Discussion: Operative treatment of complex proximal tibia fractures has shown mixed results. Various reports have shown infection rates of 2.2 to 87% with open reduction and internal fixation, and shown late amputation rates of 4% and 10%. Recently, more discussion has arisen concerning combined internal and external fixation of high energy proximal tibia fractures. Reports of limited internal fixation with external fixation of proximal tibia fractures have shown reduced rates of infection and improved functional outcome.
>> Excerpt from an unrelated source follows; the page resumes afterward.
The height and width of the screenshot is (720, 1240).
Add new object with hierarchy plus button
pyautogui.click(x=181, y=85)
The two constructs typically described involve limited internal fixation (compression screws, or small plate), and either a unilateral, medial, external fixator, or a hybrid frame fixator. The primary concern with these constructs is complications related to proximal pin placement. The proximal, medial pins enter near, or even through, the pes anserinus complex.
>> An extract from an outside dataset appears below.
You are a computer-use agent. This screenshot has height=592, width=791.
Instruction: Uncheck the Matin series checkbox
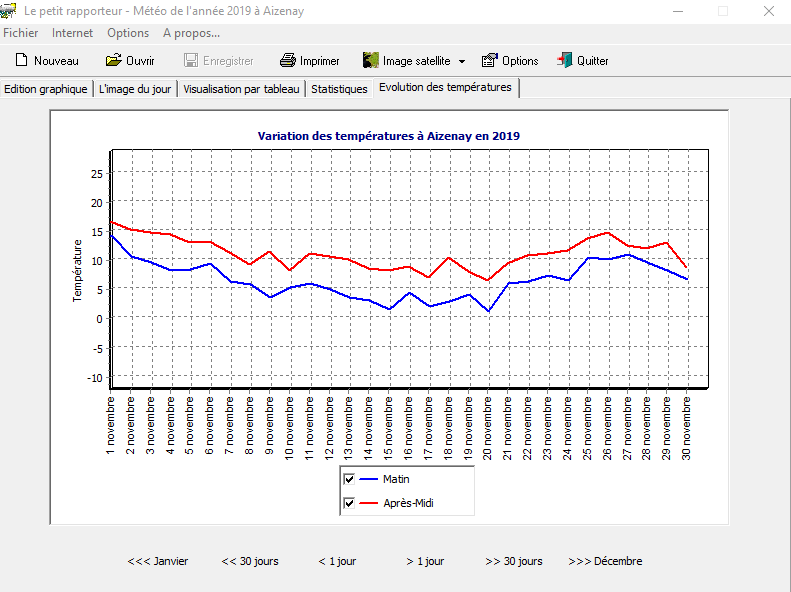point(349,479)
Discussion: During knee flexion and extension, the pes anserinus tendons cause tissue movement around the pins and greatly increase the risk of infection. Pin site complications have ranged from 5 to 100% in published reports. Loss of extension may also be related to tethering or impingement of the pes anserinus. Flexion contracture rates of up to 17% have also been reported with these constructs. A secondary concern involves the complexity and cost of these frames. Hybrid frames require individual equipment sets, with specialized instruments, and can be complicated to assemble: A standard hybrid fixator configuration: 2 tension wires, 3 half pins, 2 semi-circular frames, 7 wire/pin clamps, and 3 connecting rods. The anterior T-frame external fixator was first described in 1991. The two main advantages of the anterior T-frame fixator are the pin placement, and simplicity of the frame. The pin sites are all anterior, which minimizes the risk of pin tract complications and pes anserinus tethering/impingement. We report a pin tract complication rate of 11%, and no flexion contractures, which compares favorably with previous studies. Our patient population had a high rate of associated lower extremity injuries (62%), yet the Harris Knee scores 85 for pain and 83 for function are also comparable to other published reports. The anterior T-frame external fixator is relatively easy to assemble and does not require a special instrument or implant set. The fixator can be assembled from easily available large external fixator components: five 5.0 mm half pins, 1 connecting rod, 1 transverse bar, 5 clamp bodies, and a universal joint.
Conclusion: The anterior T-frame external fixator, with percutaneous internal fixation, is a versatile, effective method for initial stabilization of high energy proximal tibia fractures. The frame is simple, inexpensive, and can be used for definitive treatment, thus avoiding some of the possible complications associated with hybrid or medial frame constructs.